Monitoring open science with scholarly content providers: what OSMI’s survey tells us

Iratxe Puebla; Eleonora Colangelo

doi:https://doi.org/10.54900/5gjkq-ngh33

For open science to advance, it is essential to monitor its practices to meaningfully assess whether they are achieving their intended goals for research and society. The Open Science Monitoring Initiative (OSMI) was established to help the community assess the adoption and impact of open science across the research ecosystem and beyond. One of its areas of focus is to understand how content providers are monitoring both open research outputs and the outcomes enabled by open outputs and practices. A recent survey of publishers, repositories, and content platforms shows genuine momentum in adoption of open science monitoring, alongside a diversity of areas of interest and uneven maturity. The survey results reveal that existing approaches are often driven by policy compliance and reporting obligations, with a conspicuous gap between indicators for open objects and evidence for the downstream impact of openness. The findings reveal opportunities to strengthen practices among scholarly content providers through greater methodological alignment and better support for newcomers adopting monitoring practices.

Why OSMI ran this survey

Focused on scholarly content providers, OSMI’s Working Group 3 designed a survey to identify current monitoring practices among journals, repositories and other providers, including motivations for monitoring; implementation choices and challenges; and the enablers that matter most to those who do not yet complete monitoring. Throughout the survey, the group applied the following definitions: open outputs meant open research objects such as open-access articles, datasets, software or others; open outcomes referred to downstream activities or effects associated with openness, including reuse, collaboration, and societal engagement. The survey was circulated among OSMI members, and while it cannot be seen as representative of the scholarly communications sector as a whole, it provides valuable insights on current practices and areas of need to advance monitoring activities across these key constituents.
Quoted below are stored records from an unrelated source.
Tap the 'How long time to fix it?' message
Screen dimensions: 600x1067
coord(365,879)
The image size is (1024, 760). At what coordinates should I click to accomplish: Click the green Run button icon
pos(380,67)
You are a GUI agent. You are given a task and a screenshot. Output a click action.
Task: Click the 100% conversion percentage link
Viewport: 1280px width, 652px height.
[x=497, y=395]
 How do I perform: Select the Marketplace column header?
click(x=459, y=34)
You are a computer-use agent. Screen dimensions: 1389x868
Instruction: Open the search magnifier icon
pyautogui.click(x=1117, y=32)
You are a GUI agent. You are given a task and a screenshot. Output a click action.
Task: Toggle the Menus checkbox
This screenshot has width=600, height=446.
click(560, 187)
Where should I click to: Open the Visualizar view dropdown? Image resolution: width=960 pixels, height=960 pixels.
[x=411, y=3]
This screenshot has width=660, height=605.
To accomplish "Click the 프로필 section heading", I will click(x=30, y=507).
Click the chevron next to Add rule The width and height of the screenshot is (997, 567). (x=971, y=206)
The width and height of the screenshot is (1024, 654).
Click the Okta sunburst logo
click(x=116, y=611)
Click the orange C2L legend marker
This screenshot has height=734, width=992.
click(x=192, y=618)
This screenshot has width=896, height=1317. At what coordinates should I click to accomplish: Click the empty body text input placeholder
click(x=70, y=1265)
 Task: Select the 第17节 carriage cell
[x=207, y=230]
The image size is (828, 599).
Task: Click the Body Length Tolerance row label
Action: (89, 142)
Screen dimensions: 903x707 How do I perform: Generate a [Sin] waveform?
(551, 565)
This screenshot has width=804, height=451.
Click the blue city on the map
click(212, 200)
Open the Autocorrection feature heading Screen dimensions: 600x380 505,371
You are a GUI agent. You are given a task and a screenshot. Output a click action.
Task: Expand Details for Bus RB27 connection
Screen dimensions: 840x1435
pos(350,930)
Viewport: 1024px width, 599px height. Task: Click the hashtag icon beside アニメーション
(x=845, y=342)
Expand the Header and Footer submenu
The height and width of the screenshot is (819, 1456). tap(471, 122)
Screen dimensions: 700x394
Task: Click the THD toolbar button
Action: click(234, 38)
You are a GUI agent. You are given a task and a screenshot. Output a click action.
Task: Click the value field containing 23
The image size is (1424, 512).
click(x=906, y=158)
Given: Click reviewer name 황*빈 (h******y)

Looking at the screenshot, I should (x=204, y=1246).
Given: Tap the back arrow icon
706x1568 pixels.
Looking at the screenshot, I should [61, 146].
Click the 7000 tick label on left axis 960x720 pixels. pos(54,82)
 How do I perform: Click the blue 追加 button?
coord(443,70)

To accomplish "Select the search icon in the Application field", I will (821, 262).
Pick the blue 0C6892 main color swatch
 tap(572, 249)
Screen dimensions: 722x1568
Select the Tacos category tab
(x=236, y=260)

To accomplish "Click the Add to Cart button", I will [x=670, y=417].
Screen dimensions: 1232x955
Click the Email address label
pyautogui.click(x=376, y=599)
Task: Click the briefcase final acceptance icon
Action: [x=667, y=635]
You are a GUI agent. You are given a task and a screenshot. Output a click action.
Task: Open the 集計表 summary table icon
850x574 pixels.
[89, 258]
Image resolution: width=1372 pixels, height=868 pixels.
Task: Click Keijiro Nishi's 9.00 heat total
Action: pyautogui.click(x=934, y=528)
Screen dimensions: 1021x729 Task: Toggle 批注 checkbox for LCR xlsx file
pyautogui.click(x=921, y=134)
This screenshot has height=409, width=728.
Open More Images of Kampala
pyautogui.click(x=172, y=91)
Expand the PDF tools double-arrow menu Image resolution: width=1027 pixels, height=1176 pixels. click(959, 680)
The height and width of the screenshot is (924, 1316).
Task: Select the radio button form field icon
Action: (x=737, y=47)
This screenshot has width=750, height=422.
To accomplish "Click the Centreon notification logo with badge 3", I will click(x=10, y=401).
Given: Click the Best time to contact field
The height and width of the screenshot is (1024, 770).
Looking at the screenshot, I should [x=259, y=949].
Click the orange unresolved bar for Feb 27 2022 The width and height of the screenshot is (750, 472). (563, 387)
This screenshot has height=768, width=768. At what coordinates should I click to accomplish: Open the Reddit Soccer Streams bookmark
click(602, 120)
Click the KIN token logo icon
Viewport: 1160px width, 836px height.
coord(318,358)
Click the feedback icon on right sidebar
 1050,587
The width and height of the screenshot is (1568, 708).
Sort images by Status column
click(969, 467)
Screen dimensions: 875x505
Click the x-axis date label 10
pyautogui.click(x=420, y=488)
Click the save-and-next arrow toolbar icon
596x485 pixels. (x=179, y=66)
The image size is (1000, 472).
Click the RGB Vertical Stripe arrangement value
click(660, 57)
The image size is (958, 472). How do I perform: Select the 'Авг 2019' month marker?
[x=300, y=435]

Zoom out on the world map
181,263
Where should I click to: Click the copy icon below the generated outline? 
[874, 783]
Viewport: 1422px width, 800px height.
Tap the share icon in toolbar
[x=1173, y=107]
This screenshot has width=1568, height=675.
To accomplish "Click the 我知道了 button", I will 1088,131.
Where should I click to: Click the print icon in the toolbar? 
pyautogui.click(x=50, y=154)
Who responded, and motivations (and risks) to watch

The survey received 51 complete responses. The highest representation came from publishers and journals (39%), followed by librarians (19%) and repositories or archives (16%). This mix reflects the diversity of providers that develop, manage, and operate infrastructure and platforms to enable the sharing, aggregation, preservation, and evaluation of scholarly content. Figure 1 summarizes a central finding: 70.1% of respondents report completing open science monitoring activities, 23.4% do not, and 6.5% are unsure.

Fig. 1: Respondent composition by open science monitoring status (Yes / No / Do not know)

Motivations for monitoring open science are pragmatic (Figure 2). Respondents point first to compliance and alignment with open-science policies; closely behind come the use of evidence to inform future policy development and the need to report to institutions and funders. Transparency to stakeholders and a desire for data-driven assessment and benchmarking reinforce growing interest in comparable reliable indicators. Yet, one data point stands out: only ten responses referenced return-on-investment (ROI) tracking.

Fig. 2: Reasons that motivated the implementation of open science monitoring

The responses may reflect the fact that there has been substantial work over the last years to create open science policies (for example for open access or open data), as well as approaches to evaluate compliance with such policies, while common frameworks for the factors that underline an economic return for our investments (ROI) in open science still require development. This creates gaps in our understanding of downstream reuse and in the evidence available to support the economic case for the budgets and resourcing necessary to advance openness. Possible initial steps to remedy these gaps involve the implementation of proxies that can build evidence toward reuse and ROI narratives, such as measures of reuse, deposit latency, and license clarity for all outputs.

What is being monitored: policies, outputs, and outcomes

What is being monitored today follows the gradient of policies and processes in place at journals, repositories, and platforms. Policy-level indicators among publishers are a mature practice. Publishers most commonly track the proportion of journals in their portfolio which operate open access, the share of journals with a data policy, and the prevalence of data availability statements; far fewer track integrations with preprint servers or data repositories, steps that require interoperability with external partners (Figure 3).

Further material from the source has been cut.